__Task instructions__. Once the line containing "Task: Click the ab 630 € price badge" is found in the entries below, reproduce it and every line after it, stopping at and including the line containing "Given: Open the About page link"; reproduce nothing else, and keep each line exact.

Stored data:

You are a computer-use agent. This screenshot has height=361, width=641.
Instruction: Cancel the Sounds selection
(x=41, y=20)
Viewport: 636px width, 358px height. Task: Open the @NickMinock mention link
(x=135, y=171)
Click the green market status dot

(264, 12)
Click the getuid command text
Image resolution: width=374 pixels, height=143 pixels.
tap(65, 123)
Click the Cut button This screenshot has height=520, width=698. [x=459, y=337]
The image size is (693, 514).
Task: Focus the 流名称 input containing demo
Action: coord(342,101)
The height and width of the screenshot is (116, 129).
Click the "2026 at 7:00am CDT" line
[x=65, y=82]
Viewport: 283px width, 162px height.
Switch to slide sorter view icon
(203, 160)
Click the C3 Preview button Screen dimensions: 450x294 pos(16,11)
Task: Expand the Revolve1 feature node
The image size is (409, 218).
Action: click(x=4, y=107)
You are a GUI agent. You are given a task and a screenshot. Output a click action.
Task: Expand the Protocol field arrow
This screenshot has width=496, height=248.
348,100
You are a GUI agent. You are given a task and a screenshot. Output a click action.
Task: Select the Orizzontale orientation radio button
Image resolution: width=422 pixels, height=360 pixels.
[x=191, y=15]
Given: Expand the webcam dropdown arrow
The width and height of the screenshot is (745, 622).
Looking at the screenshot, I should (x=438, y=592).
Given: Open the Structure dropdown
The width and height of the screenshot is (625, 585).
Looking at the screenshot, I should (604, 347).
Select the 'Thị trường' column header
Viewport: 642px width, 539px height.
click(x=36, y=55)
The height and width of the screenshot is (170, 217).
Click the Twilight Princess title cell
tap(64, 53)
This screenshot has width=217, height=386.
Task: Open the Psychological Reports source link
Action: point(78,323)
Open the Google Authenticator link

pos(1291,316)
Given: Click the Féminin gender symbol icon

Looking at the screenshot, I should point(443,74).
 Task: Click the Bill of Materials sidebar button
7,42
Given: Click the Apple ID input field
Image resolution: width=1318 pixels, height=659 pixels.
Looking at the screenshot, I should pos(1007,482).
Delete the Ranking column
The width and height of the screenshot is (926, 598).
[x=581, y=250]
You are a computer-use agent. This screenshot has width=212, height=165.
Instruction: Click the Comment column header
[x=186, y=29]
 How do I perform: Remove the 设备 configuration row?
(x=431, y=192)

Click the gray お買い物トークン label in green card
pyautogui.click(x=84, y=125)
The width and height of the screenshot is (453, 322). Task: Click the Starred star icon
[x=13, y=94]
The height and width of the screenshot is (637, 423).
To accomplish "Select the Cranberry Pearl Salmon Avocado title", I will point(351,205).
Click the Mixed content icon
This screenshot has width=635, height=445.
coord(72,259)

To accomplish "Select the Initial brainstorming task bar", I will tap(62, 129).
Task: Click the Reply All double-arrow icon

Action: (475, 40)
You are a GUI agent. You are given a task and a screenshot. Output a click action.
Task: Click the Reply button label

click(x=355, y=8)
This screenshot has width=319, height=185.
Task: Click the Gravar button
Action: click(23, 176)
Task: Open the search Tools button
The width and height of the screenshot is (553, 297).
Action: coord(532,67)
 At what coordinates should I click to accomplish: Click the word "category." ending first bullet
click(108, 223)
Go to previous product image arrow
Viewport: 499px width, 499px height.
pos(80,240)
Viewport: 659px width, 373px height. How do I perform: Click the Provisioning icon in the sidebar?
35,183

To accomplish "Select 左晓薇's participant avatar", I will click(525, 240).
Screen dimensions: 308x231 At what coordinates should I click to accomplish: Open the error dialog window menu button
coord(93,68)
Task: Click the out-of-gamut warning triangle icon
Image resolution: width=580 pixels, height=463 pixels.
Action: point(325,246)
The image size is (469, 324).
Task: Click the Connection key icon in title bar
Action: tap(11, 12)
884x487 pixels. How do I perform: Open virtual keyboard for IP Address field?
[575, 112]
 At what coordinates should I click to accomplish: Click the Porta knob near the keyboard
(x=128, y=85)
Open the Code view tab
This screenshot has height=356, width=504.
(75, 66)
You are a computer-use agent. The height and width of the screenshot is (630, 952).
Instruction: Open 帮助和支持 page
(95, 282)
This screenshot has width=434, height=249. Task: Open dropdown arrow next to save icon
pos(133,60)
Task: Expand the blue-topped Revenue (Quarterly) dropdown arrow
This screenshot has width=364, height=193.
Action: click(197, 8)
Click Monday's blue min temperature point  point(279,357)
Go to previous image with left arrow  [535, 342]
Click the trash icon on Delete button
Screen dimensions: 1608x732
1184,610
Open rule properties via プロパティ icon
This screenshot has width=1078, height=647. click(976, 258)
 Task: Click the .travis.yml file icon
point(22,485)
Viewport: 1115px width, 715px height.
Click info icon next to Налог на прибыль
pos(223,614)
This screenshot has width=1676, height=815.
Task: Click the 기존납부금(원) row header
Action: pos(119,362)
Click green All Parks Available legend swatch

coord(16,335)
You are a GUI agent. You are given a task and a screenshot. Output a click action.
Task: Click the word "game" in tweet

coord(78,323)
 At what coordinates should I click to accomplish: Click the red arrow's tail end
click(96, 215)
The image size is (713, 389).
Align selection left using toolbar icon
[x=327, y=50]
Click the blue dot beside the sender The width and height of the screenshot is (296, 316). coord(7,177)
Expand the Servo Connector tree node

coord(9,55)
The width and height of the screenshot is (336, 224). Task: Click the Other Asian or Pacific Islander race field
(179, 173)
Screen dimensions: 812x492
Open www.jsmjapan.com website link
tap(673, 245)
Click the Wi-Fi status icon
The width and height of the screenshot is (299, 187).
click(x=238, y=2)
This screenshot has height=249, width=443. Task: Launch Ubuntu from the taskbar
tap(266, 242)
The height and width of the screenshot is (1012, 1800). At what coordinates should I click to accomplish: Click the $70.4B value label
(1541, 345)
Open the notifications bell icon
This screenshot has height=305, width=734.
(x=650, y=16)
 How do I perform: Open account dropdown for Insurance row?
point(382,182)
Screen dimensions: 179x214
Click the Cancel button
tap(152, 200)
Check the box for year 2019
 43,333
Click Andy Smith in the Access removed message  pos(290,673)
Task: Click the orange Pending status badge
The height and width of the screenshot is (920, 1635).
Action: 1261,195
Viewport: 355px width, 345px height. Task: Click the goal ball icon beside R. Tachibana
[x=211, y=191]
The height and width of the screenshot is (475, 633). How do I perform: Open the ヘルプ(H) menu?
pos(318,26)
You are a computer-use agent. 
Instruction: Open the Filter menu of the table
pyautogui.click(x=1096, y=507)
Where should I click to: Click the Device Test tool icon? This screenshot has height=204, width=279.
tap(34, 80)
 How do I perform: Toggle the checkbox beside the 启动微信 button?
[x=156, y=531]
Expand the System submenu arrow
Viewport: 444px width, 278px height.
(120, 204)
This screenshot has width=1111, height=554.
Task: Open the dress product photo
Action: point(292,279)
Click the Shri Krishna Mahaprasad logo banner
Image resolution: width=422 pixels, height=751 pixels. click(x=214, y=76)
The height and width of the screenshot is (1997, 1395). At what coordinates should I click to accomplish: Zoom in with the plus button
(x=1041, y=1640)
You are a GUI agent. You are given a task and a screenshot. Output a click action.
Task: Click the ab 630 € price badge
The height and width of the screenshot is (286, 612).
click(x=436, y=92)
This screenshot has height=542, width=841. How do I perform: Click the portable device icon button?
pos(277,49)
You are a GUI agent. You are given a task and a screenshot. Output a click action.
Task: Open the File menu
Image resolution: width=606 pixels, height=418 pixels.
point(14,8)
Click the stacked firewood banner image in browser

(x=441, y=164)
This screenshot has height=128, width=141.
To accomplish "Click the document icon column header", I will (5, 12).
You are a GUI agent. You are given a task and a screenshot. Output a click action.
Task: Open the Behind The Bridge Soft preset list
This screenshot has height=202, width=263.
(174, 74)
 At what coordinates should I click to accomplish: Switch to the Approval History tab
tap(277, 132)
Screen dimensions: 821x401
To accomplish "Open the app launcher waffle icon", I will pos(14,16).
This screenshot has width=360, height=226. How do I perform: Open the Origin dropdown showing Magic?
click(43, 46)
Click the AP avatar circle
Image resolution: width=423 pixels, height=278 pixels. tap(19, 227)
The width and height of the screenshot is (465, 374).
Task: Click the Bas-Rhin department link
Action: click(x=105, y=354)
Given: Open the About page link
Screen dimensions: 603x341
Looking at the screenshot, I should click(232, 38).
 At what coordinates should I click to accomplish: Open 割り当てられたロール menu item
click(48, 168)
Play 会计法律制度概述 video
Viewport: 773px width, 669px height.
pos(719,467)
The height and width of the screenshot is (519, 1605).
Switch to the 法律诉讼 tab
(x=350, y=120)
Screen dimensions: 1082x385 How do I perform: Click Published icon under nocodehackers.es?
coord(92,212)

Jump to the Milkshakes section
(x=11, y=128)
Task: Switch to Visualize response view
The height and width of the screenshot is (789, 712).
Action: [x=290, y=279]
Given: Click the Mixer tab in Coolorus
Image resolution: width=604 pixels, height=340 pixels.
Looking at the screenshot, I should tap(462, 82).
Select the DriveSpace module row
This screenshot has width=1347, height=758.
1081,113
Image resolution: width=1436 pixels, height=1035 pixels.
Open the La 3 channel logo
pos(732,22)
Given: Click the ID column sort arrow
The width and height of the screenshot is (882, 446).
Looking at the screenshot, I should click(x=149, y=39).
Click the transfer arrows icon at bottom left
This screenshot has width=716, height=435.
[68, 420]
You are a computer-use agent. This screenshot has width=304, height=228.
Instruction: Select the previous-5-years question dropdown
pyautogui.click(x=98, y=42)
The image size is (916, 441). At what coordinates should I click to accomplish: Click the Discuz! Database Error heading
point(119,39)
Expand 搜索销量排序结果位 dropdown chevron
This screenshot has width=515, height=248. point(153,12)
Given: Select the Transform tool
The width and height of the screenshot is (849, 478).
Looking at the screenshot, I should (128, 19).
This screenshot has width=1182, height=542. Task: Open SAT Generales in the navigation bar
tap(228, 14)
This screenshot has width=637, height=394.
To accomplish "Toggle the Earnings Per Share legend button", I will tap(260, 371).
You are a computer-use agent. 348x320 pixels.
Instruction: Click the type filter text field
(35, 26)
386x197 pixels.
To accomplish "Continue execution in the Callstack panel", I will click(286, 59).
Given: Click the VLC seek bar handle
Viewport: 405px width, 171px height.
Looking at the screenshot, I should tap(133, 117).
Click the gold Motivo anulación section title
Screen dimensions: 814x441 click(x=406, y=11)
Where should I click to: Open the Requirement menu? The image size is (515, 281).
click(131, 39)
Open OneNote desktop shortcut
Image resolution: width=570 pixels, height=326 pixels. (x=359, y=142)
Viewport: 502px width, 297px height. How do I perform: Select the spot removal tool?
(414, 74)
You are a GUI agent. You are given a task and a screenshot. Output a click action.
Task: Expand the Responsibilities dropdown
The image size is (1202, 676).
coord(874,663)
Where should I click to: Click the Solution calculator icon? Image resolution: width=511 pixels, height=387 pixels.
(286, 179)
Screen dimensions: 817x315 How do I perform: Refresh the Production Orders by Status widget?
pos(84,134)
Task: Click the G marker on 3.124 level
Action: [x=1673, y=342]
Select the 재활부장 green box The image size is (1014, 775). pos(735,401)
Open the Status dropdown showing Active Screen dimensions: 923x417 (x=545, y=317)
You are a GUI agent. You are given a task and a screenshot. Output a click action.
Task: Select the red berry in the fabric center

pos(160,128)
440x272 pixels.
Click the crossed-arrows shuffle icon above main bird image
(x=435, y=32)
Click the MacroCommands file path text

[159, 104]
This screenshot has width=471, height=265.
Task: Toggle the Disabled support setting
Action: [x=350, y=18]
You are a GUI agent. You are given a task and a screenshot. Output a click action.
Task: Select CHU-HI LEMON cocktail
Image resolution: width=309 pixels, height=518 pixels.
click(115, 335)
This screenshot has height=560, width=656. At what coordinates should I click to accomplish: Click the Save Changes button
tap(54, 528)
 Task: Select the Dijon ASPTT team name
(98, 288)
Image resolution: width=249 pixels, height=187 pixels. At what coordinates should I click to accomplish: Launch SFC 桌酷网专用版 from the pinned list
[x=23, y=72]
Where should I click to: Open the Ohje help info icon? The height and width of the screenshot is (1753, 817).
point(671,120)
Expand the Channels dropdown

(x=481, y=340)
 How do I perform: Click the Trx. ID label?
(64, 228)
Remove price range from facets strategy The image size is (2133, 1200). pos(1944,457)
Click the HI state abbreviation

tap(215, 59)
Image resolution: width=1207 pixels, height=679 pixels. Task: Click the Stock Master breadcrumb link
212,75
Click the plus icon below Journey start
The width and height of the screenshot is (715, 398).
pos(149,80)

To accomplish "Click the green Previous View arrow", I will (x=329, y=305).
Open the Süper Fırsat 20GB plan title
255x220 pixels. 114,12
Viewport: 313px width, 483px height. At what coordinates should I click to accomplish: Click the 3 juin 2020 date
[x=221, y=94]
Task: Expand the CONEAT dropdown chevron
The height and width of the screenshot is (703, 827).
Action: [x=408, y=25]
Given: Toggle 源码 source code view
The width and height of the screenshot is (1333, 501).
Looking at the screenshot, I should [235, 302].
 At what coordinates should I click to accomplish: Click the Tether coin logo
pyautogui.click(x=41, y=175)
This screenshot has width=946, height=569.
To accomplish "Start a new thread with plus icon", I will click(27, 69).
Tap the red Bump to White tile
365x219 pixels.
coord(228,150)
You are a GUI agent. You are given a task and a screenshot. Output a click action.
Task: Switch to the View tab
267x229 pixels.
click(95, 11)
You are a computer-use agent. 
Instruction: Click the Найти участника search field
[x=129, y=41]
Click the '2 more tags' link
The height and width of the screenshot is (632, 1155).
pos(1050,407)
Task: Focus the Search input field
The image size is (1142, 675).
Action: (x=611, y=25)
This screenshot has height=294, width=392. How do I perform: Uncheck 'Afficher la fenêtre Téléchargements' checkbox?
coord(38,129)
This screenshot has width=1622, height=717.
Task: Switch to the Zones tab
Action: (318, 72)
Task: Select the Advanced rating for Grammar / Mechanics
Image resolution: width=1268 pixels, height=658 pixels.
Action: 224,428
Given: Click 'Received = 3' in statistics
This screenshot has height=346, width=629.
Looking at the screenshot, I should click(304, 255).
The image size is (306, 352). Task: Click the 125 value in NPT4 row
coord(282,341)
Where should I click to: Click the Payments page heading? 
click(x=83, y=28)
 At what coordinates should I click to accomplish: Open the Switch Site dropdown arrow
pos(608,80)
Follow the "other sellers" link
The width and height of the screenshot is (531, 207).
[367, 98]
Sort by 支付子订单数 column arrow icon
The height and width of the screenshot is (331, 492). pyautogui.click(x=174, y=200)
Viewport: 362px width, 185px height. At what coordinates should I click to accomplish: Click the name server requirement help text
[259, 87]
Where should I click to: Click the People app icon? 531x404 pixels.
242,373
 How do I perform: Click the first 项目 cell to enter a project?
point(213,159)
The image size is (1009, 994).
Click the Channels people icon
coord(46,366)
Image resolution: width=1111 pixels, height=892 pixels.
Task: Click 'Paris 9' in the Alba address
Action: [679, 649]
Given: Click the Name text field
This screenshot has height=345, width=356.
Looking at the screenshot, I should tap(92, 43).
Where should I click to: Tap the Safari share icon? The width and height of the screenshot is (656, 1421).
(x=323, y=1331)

__Output below__.
Task: Click the ab 630 € price badge
The height and width of the screenshot is (286, 612).
click(x=436, y=92)
This screenshot has height=542, width=841. How do I perform: Click the portable device icon button?
pos(277,49)
You are a GUI agent. You are given a task and a screenshot. Output a click action.
Task: Open the File menu
Image resolution: width=606 pixels, height=418 pixels.
point(14,8)
Click the stacked firewood banner image in browser

(x=441, y=164)
This screenshot has height=128, width=141.
To accomplish "Click the document icon column header", I will (5, 12).
You are a GUI agent. You are given a task and a screenshot. Output a click action.
Task: Open the Behind The Bridge Soft preset list
This screenshot has height=202, width=263.
(174, 74)
 At what coordinates should I click to accomplish: Switch to the Approval History tab
tap(277, 132)
Screen dimensions: 821x401
To accomplish "Open the app launcher waffle icon", I will pos(14,16).
This screenshot has width=360, height=226. How do I perform: Open the Origin dropdown showing Magic?
click(43, 46)
Click the AP avatar circle
Image resolution: width=423 pixels, height=278 pixels. tap(19, 227)
The width and height of the screenshot is (465, 374).
Task: Click the Bas-Rhin department link
Action: click(x=105, y=354)
Given: Open the About page link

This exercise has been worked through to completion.